(Material for locating described items)

════════════════

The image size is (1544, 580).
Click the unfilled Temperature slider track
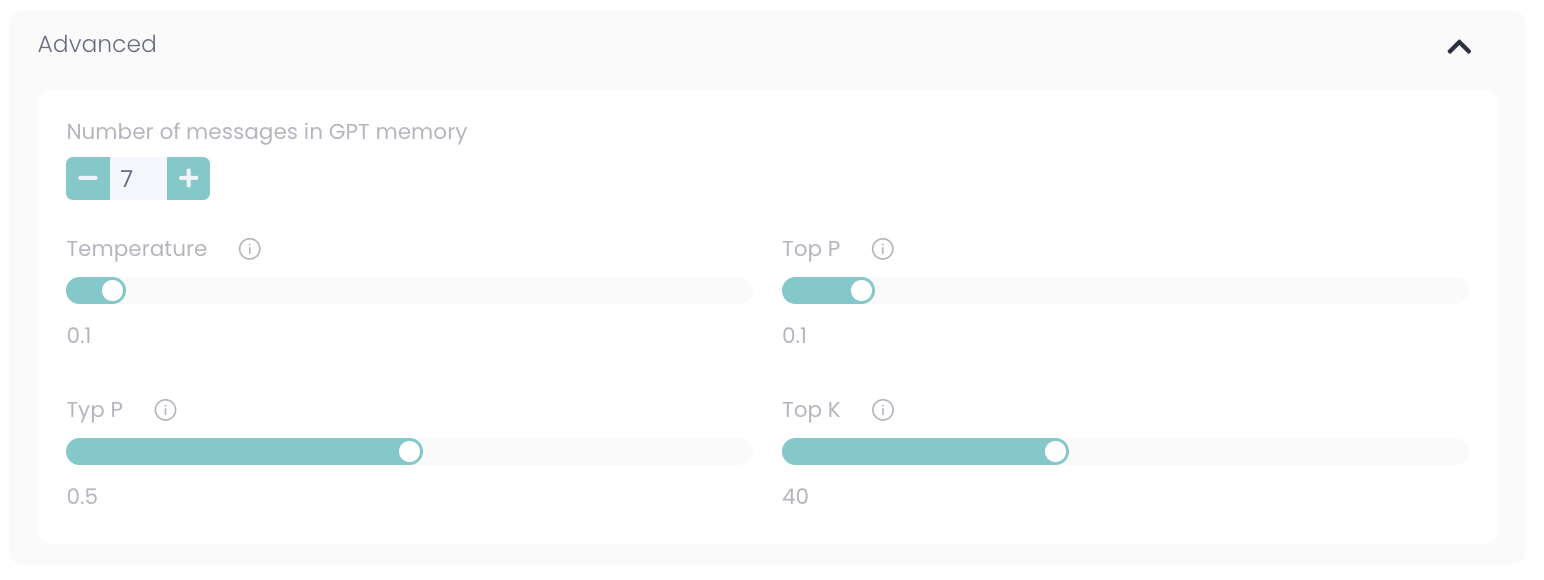(440, 291)
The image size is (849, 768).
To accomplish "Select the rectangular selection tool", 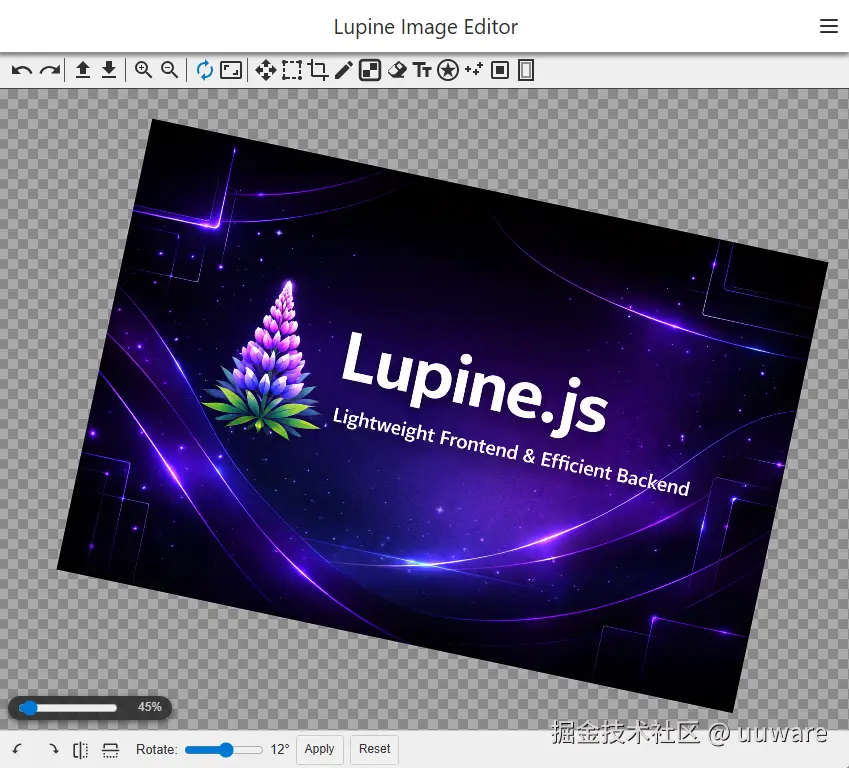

════════════════

[WHAT IS NEEDED]:
Can you write out every line of the material above again, requests included, with 10 added to each coordinate in the answers? Leave the pictures out.

[COMPLETED EXERCISE]:
The image size is (1544, 580).
Click the unfilled Temperature slider track
(450, 301)
The image size is (849, 768).
To accomplish "Select the rectangular selection tool", 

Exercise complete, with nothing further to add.